Penjelasan Ilham membuat Kang Jejen mangguk-mangguk, beliau paham betul hal itu. "Enya sih, ayeuna keur loba nu kitu. Kudu ekstra ngajagana"
(Iya sih, sekarang sedang banyak yang begitu, harus ekstra menjaganya)
Ilham tergelitik bertanya lebih jauh, ada tanya yang tidak dijawab oleh Pak Tikno dan Pak Arif.
"Kunaonnya Kang ayeuna seueur nu kitu?"
(Kenapa yang Kang, sekarang banyak yang seperti itu?)

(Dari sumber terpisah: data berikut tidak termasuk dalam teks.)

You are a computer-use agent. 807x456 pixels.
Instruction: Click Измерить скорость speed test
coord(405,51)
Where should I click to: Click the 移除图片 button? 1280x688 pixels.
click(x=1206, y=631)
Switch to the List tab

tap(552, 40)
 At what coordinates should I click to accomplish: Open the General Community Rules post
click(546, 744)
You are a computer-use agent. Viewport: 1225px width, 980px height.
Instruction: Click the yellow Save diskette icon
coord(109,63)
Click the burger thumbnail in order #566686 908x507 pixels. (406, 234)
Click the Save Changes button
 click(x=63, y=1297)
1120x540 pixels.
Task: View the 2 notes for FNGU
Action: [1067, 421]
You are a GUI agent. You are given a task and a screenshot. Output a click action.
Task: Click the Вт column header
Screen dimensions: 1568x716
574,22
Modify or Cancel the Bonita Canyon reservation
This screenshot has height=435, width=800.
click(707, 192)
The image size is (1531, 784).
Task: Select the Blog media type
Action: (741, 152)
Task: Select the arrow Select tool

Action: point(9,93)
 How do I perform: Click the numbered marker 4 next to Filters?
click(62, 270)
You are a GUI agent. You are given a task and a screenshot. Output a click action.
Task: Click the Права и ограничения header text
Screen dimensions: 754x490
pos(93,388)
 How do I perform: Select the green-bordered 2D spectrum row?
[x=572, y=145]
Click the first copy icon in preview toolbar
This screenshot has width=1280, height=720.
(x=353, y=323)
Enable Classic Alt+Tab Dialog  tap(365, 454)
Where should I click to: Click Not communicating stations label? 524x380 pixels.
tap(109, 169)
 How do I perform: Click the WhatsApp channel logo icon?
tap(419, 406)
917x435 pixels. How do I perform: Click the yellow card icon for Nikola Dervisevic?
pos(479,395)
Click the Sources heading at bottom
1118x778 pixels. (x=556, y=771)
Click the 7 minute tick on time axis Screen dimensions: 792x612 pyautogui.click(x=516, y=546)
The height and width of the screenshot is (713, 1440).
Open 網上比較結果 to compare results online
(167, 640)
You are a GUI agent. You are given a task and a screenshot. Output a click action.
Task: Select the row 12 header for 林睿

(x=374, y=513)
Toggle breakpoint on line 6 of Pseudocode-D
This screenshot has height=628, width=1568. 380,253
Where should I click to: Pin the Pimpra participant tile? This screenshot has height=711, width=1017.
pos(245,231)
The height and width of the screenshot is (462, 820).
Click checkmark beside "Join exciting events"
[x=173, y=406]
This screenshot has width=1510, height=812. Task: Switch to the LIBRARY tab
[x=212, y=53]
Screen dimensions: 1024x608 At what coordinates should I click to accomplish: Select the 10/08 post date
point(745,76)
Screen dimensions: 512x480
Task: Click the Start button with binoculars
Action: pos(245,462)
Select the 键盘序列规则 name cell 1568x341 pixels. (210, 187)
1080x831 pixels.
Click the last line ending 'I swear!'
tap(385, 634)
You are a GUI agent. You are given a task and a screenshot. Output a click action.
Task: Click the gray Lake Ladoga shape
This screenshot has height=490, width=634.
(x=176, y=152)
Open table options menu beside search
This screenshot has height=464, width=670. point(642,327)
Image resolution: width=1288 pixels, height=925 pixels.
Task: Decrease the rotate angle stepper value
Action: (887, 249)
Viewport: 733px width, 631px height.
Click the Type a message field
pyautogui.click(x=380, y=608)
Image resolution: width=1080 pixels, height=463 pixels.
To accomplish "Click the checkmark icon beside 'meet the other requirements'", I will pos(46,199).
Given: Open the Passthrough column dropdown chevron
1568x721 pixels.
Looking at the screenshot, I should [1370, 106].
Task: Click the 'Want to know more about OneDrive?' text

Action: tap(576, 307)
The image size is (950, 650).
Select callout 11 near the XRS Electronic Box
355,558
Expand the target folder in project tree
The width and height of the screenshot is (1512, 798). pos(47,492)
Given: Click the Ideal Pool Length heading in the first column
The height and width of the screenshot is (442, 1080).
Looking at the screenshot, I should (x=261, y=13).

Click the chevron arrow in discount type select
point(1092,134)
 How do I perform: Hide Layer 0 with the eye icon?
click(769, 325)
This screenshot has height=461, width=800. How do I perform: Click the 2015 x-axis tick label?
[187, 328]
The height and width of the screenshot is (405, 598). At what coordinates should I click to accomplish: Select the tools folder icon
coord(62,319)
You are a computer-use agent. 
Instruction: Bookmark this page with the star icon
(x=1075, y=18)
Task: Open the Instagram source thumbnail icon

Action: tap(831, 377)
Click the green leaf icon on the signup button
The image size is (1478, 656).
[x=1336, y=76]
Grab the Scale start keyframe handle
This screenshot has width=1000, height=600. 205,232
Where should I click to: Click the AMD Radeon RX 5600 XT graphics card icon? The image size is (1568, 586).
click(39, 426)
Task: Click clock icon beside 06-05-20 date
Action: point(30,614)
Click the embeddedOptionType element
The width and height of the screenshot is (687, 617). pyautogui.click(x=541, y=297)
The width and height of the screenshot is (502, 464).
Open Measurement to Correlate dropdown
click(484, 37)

Kang Jejen tersenyum cukup lama dan kemudian terkekeh.
Beliau mulai menjelaskan bahwa semua terjadi karena sebab yang rumit, saling bertemu satu sama lain. Tahun ini medan energi sedang tidak stabil, banyak gesakan yang terjadi. Mungkin ini baru permulaan yang menuju bencana yang lebih besar. Tapi kita cenderung tak mengacuhkan itu.
Namun penjelasan Kang Jejen tidak cukup memuaskan Ilham, ia penasaran bertanya lebih jauh. Meminta jawaban yang lebih lugas

"Maksudna Kang?"
Kang Jejen melanjutkan "Masalah energi nu stabil eta ngajadikeun sueur nu teu tenang nu halus sareng jalmi oge sami, janten seueur nu ka asupan"

(Masalah energi yang tidak stabil, membuat keresahan diantara yang halus dan manusia, jadi banyak yang kerasukan)
Gaya bahasa dan gestur tubuh Kang Jejen begitu meyakinkan dan memesona, tidak heran banyak yang terpikat. Tatapan matanya langsung mengarah kepada Ilham, seakan menerawang sukma, memaksa percaya pada yang dibicarakannya.
"Pelajar jaman ayeuna pasti loba nu stres, makana gampang kaasupan, komo nu sakolana elit"
(Pelajar zaman sekarang pasti banyak yang stres, apalagi di sekolah elit)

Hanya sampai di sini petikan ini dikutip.